Lo ha detto il sindaco di Barletta, Cosimo Cannito, in occasione della inaugurazione della mostra “Noi credevamo, Barletta nel turbine del Risorgimento”, al castello di Barletta, presentata ieri, prima domenica di dicembre, in concomitanza con l’iniziativa dell’ingresso gratuito a musei e luoghi d’arte.

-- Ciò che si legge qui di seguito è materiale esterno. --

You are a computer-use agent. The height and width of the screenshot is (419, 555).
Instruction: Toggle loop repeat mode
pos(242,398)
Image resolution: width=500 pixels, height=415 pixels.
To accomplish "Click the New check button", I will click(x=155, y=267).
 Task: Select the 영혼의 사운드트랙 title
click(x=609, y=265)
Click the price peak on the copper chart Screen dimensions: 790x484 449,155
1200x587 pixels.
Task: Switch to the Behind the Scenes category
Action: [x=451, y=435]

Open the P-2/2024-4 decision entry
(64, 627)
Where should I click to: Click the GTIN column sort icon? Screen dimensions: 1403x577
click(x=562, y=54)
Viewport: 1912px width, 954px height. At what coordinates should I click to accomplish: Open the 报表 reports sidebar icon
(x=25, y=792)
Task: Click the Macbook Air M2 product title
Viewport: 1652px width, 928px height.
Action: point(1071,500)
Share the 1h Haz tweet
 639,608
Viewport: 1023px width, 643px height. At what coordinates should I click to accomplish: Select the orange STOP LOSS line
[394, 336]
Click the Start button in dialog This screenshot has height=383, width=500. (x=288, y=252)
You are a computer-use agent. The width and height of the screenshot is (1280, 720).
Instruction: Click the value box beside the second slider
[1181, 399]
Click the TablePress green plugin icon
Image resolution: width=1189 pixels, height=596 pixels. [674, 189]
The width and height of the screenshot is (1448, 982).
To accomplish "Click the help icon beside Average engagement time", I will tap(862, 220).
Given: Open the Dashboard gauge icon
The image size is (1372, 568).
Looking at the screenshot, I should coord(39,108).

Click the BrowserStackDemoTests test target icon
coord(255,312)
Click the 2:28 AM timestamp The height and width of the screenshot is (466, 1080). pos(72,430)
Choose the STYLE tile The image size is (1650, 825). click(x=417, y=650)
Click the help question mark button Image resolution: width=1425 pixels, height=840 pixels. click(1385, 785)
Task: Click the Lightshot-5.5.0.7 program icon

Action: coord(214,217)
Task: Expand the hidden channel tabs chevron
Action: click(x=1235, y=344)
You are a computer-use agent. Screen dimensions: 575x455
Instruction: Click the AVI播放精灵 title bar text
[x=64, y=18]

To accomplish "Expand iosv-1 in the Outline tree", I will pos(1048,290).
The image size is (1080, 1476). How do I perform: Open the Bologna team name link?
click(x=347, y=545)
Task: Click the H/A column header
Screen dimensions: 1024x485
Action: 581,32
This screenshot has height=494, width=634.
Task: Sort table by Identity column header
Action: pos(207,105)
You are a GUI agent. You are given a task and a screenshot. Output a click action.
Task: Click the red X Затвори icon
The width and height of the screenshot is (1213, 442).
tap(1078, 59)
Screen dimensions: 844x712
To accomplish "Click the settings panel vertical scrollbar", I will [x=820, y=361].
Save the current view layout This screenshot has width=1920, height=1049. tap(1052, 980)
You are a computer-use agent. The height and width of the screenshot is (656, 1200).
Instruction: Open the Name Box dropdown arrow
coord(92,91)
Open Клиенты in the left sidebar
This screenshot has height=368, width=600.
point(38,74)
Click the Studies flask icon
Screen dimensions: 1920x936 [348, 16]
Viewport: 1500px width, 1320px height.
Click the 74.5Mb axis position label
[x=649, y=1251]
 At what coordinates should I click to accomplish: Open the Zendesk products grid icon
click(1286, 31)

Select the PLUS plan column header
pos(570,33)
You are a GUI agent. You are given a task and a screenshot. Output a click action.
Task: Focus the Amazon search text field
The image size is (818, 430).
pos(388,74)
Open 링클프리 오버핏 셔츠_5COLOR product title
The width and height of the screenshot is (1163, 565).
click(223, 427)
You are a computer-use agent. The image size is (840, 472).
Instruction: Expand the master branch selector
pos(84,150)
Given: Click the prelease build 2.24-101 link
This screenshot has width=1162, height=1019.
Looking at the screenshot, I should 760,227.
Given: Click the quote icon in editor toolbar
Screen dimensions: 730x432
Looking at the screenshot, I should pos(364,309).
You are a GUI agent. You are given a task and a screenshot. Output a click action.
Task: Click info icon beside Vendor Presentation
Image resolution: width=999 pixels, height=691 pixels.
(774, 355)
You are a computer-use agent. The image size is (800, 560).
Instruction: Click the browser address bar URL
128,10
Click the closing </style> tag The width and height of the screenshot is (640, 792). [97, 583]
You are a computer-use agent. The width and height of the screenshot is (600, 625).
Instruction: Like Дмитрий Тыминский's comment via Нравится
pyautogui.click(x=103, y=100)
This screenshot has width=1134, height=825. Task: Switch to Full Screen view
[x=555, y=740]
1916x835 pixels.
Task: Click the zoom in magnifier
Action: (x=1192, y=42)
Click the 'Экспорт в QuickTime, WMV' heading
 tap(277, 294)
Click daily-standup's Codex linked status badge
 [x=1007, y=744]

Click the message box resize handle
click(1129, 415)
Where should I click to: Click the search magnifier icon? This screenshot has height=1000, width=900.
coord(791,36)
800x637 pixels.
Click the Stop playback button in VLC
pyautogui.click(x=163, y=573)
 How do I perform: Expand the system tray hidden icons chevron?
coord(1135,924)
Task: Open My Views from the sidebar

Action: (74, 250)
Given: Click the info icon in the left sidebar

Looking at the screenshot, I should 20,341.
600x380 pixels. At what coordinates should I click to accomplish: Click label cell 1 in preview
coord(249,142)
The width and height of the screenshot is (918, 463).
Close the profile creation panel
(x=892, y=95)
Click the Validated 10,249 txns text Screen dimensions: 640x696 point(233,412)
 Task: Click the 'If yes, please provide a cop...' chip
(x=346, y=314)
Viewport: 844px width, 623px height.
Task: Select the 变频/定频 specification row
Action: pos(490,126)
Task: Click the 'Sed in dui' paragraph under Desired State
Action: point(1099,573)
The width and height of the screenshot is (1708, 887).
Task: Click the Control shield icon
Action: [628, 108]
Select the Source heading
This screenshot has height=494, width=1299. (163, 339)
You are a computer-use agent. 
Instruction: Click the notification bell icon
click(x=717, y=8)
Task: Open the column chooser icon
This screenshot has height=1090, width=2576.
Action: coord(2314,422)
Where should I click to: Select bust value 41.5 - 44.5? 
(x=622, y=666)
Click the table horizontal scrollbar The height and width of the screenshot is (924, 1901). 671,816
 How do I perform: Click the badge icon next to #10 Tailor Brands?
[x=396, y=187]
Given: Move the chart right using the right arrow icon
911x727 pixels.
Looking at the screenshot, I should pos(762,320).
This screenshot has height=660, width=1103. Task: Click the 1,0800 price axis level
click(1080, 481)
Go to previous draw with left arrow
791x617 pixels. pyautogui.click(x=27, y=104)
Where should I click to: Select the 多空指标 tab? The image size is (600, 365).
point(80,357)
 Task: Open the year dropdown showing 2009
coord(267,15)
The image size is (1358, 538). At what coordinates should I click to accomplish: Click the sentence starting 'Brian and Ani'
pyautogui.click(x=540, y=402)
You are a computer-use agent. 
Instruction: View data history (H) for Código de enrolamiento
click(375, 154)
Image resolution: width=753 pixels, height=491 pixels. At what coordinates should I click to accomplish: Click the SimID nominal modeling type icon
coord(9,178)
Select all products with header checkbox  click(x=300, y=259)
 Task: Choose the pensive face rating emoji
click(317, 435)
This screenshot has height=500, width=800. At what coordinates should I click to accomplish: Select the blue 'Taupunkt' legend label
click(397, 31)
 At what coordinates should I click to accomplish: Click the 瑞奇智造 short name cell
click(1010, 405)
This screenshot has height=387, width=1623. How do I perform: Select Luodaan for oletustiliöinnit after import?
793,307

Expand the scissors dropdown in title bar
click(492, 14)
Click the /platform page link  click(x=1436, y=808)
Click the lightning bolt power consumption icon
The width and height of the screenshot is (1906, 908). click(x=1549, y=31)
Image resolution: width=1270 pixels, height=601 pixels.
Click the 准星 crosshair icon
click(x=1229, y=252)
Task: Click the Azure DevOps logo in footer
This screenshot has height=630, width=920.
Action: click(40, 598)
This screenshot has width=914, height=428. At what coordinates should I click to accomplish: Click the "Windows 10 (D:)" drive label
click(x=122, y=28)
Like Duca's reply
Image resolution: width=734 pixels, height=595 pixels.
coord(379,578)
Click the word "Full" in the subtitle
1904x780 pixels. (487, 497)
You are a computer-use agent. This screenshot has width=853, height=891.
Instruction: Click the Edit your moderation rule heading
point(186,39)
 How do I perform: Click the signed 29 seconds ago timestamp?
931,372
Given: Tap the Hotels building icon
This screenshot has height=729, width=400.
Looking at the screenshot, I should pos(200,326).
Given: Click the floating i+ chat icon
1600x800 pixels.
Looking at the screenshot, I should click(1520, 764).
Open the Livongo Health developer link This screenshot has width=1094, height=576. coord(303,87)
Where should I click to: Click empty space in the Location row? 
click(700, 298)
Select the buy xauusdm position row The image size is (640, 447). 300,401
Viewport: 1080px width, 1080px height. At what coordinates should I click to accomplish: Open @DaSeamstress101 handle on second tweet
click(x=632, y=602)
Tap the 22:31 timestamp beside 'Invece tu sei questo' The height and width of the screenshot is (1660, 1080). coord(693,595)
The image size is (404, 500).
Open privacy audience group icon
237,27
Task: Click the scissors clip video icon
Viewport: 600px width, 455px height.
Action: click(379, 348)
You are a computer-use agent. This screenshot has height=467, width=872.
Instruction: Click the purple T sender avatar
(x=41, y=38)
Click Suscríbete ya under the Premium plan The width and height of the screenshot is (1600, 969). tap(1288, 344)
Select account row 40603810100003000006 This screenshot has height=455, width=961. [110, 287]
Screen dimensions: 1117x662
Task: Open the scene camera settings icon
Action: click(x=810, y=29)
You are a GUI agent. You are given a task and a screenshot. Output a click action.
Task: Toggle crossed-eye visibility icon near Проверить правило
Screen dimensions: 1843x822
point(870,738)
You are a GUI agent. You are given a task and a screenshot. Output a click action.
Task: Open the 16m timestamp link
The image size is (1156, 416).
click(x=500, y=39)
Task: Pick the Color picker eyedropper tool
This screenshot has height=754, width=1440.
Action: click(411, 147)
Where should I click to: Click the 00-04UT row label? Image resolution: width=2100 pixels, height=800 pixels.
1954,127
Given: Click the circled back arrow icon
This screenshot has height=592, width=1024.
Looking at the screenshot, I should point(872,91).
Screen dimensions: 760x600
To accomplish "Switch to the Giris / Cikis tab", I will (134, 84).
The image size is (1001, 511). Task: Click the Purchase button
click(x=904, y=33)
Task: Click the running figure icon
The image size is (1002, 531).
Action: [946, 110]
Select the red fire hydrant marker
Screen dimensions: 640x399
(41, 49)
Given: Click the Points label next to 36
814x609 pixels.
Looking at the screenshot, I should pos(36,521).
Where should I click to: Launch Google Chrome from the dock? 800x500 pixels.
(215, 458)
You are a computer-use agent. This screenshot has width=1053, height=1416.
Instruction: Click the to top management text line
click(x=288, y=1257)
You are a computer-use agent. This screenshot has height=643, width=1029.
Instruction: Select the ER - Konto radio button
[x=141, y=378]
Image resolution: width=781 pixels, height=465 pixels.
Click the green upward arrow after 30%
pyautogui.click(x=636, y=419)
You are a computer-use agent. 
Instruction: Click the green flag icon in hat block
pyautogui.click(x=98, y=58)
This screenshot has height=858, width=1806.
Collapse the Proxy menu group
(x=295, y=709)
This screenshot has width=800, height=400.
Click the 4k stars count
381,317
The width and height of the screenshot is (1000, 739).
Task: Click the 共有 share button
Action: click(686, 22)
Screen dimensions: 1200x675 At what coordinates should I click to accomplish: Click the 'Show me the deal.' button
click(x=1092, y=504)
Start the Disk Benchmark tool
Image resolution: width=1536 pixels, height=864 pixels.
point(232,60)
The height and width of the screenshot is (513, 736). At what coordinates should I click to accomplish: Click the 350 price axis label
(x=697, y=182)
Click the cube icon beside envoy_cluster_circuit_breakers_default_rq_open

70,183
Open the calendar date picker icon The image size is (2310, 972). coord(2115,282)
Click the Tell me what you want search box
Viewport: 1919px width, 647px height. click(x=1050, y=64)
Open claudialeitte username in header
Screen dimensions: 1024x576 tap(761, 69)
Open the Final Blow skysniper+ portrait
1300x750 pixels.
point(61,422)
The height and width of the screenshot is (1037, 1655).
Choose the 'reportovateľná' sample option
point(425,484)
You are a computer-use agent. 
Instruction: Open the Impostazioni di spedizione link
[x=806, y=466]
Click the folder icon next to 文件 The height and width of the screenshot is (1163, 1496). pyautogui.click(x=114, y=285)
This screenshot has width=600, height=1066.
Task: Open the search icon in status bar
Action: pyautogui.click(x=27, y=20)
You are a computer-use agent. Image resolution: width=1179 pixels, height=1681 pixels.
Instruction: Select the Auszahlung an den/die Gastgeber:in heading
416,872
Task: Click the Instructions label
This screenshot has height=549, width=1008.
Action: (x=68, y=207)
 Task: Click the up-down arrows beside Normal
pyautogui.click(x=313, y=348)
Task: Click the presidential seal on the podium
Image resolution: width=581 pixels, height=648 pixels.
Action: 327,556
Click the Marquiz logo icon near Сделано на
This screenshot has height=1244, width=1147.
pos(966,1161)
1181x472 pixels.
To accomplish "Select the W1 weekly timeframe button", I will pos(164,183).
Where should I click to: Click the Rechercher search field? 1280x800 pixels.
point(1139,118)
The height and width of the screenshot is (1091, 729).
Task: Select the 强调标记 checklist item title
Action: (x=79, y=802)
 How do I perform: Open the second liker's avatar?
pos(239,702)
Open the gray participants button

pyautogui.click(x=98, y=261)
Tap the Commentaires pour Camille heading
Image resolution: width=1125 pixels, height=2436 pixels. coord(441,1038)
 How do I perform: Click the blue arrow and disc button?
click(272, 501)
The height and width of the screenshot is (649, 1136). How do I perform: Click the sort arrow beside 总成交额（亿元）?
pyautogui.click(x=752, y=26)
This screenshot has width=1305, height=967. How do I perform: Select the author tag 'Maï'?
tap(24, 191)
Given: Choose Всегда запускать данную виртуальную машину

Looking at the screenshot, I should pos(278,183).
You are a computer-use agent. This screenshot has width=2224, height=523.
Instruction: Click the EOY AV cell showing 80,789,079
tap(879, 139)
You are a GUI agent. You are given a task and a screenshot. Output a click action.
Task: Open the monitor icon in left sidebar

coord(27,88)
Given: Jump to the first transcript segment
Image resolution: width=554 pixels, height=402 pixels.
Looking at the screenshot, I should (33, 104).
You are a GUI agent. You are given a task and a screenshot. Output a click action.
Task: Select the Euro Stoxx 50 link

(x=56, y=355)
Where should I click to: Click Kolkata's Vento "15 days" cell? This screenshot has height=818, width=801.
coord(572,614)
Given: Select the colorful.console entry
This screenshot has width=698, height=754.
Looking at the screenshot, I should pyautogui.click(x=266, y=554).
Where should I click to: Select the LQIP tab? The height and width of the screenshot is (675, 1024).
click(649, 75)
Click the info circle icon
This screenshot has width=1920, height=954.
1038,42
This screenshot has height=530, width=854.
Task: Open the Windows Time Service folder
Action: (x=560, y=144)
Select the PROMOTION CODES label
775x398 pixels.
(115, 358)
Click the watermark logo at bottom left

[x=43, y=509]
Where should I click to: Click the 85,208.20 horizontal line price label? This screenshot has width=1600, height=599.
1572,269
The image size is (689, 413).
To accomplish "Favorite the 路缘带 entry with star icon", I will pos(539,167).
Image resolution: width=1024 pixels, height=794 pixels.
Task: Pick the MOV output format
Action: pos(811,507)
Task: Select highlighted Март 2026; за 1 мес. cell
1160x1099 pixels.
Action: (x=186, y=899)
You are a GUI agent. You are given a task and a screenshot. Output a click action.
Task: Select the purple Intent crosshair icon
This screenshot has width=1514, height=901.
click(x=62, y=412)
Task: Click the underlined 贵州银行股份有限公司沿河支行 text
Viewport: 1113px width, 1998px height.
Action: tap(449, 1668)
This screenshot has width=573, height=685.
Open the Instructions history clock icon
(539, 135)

Al convegno introduttivo hanno partecipato anche l’assessore alla Cultura Michele Ciniero, il quale si è soffermato su quanto sia importante puntare sulla Cultura quale risorsa di un territorio da mettere a frutto per la sua crescita sia sociale che economica; la dirigente Santa Scommegna, la quale ha sottolineato quanto questi appuntamenti siano l’occasione per cogliere con il giusto spirito il significato di fruizione del patrimonio artistico – culturale; il professor Antonio Massimo Diviccaro, cui si deve il lavoro di ricerca storica e redazione dei testi che accompagnano la mostra e che ha ribadito come a Barletta gli ideali garibaldini abbiano trovato piena cittadinanza, ricordando come insieme ad altre tre città in Italia, Bari, Como e Varese, fu scelta quale sede di inquadramento e addestramento dei volontari garibaldini per la guerra all’Austria del 1866 e furono quasi 12.000 i ragazzi che furono accolti in città. E’ stata inoltre ricordata la figura del giovane medico barlettano Angelo Raffele Lacerenza, fra i protagonisti del Risorgimento italiano.

Prima del taglio del nastro della mostra, che rimarrà allestita fino al 26 maggio 2019, la corale polifonica “Mauro Giuliani”, diretta dal M° Pino Cava, ha cantato l’inno di Mameli e l’inno di Garibaldi.